JS Volek, AL Gómez, WJ Kraemer. Fasting and postprandial lipoprotein responses to a low-carbohydrate diet supplemented with n-3 fatty acids. Journal of the American College of Nutrition 2000.

Comment.  Having read Steve’s research published 2 decades earlier; I was perplexed why such provocative work was essential ignored.  This paper was my first published in the area of low carbohydrate diets and focused on blood lipoprotein responses in normal weight men with normal cholesterol levels.  Prior research had shown that high levels of fat in the blood, especially after consumption of high fat meals (i.e., postprandial lipemia), significantly increased a person’s risk of heart disease.  In this study we took repeated measures of blood fat (triglycerides) after subjects ingested a single high fat meal.    We had them ingest the same high fat meal 6 weeks after consuming a ketogenic diet.  Remarkably the serum triglyceride response to the meal was decreased by half after the ketogenic diet, demonstrating a profound improvement in metabolizing dietary fat. We subsequently replicated this hallmark postprandial reduction in blood fat response to carb restriction in separate experiments in normal-weight and overweight men and women.
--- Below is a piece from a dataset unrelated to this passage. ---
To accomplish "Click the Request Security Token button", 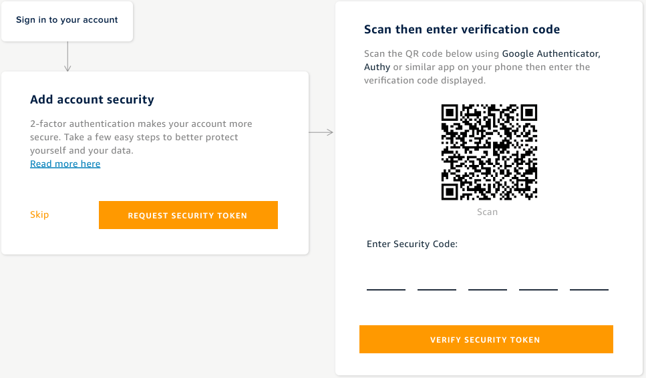I will pos(188,215).
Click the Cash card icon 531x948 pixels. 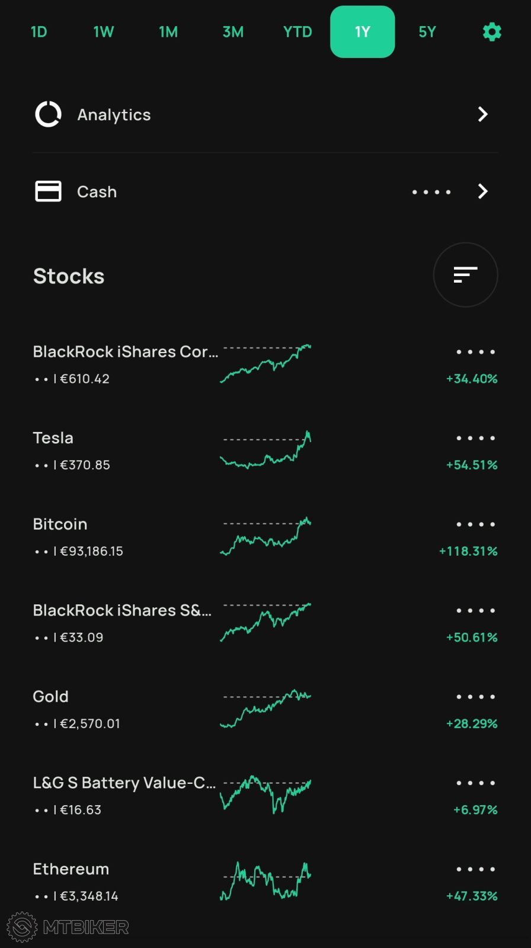48,191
JS Volek JS, MJ Sharman, AL Gómez, DA Judelson, MR Rubin, G Watson, B Sokmen, R Silvestre, DN French, WJ Kraemer. Comparison of an energy-restricted very low-carbohydrate and low-fat diet on weight loss and body composition in overweight men and women. Nutrition and Metabolism (Lond) 2004.
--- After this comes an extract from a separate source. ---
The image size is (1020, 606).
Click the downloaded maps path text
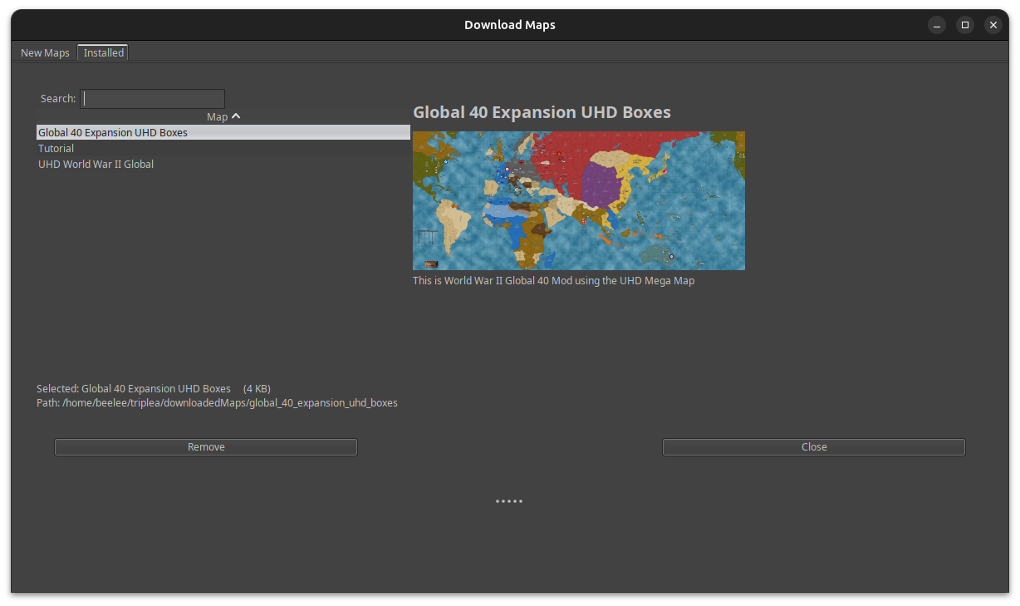217,402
Comment.  These experiments involved overweight men who consumed both low carb and low fat weight loss diets to determine which one they responded most favorably to.  Consistently they lost more weight and more body fat in response to the low carb diet, and they improved markers of metabolic syndrome to a greater extent.  Notably, this was the first study to show that the low carb diet was associated with greater loss of abdominal fat as measured by dual-energy x-ray absorptiometry.

CE Forsythe, SD Phinney, ML Fernandez, EE Quann, RJ Wood, DM Bibus, WJ Kraemer, RD Feinman, JS Volek. Comparison of low fat and low carbohydrate diets on circulating fatty acid composition and markers of inflammation. Lipids 2008.

CE Forsythe, SD Phinney, RD Feinman, BM Volk, D Freidenreich, E Quann, K Ballard, MJ Puglusi, CM Maresh, WJ Kraemer, DM Bibus, ML Fernandez, JS Volek. Limited effect of dietary saturated fat on plasma saturated fat in the context of a low carbohydrate diet. Lipids 2010.

JS Volek, KD Ballard, R Silvestre, DA Judelson, EE Quann, CE Forsythe, ML Fernandez, WJ Kraemer. Effects of dietary carbohydrate restriction vs low-fat diet on flow-mediated dilation. Metabolism 2009.

Comment.  Among many original findings in this study of 40 people with metabolic syndrome put on either a high carb or a low carb weight loss diet, there were two that are extremely important.  One, this is the first human study to show that humans who are keto-adapted have decreased blood levels of saturated fats despite eating more of them (Forsythe 2008). A couple years later we replicated this remarkable finding in a controlled feeding study in normal-weight men fed isocaloric weight maintenance diets (Forsythe 2010).  Two, this study definitively demonstrated that being keto-adapted is associated with significant, across-the-board reductions in a host of biomarkers of inflammation.   In a follow up paper, we published data showing that the low carb diet improved fasting and postprandial vascular function in response to a high fat meal (Volek et al. 2009).